- [DATA FOR ANALYSIS]:
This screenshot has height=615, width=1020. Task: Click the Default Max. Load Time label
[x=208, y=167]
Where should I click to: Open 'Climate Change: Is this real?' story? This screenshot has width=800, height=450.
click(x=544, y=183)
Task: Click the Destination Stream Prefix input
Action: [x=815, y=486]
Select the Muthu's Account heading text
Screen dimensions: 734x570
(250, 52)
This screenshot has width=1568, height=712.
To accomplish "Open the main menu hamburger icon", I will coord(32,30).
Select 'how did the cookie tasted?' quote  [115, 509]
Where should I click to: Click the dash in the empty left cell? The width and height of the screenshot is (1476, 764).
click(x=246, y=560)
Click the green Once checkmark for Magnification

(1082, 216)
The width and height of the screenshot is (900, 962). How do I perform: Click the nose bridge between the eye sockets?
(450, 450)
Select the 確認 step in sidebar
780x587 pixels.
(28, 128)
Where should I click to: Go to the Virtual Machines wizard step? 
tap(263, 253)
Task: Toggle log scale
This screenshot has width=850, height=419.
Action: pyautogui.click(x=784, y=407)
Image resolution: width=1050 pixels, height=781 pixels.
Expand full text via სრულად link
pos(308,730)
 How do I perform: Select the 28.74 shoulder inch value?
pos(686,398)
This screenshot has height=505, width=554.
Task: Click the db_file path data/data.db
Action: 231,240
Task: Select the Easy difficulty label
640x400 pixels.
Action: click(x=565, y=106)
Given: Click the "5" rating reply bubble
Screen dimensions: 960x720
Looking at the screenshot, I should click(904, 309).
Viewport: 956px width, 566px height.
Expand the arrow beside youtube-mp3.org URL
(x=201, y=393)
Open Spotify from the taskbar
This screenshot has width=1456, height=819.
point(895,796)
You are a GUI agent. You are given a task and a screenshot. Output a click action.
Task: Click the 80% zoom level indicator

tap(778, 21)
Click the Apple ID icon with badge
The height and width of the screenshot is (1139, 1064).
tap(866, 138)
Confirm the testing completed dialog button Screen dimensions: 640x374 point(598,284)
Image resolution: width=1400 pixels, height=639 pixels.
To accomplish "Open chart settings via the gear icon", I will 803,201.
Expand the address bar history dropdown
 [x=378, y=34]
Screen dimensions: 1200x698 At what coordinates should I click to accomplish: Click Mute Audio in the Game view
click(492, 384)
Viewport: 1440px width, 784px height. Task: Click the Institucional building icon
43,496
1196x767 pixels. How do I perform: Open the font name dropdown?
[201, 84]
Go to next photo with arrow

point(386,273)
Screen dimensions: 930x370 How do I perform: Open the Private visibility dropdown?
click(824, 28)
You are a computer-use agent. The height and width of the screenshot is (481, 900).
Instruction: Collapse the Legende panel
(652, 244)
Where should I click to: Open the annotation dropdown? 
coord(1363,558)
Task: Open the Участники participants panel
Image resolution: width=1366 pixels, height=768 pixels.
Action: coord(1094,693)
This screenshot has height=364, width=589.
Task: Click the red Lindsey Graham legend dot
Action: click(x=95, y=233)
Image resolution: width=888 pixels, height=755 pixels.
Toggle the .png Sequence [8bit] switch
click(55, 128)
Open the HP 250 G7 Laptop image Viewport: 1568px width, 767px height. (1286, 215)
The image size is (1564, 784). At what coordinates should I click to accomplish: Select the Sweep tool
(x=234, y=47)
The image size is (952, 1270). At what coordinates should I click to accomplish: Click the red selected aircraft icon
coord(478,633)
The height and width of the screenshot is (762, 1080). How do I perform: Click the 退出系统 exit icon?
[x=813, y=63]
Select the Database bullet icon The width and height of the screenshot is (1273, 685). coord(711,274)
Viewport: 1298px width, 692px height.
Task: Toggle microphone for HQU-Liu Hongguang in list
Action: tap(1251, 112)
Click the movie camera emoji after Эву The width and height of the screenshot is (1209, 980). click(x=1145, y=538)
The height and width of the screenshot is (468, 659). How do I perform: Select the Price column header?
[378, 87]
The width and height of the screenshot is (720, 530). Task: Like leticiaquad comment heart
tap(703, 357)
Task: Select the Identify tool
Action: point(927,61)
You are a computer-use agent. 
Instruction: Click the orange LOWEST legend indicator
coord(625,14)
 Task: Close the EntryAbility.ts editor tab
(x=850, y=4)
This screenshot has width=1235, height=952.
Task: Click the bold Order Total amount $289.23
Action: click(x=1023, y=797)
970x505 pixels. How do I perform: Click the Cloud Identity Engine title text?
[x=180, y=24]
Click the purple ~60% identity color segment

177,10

- [PROBLEM TO WORK ON]: Find the lines of the listing above that hold "agent". Please copy them.

- [OUTPUT]:
You are a GUI agent. You are given a task and a screenshot. Output a click action.
You are a computer-use agent. The height and width of the screenshot is (481, 900).
You are a computer-use agent. 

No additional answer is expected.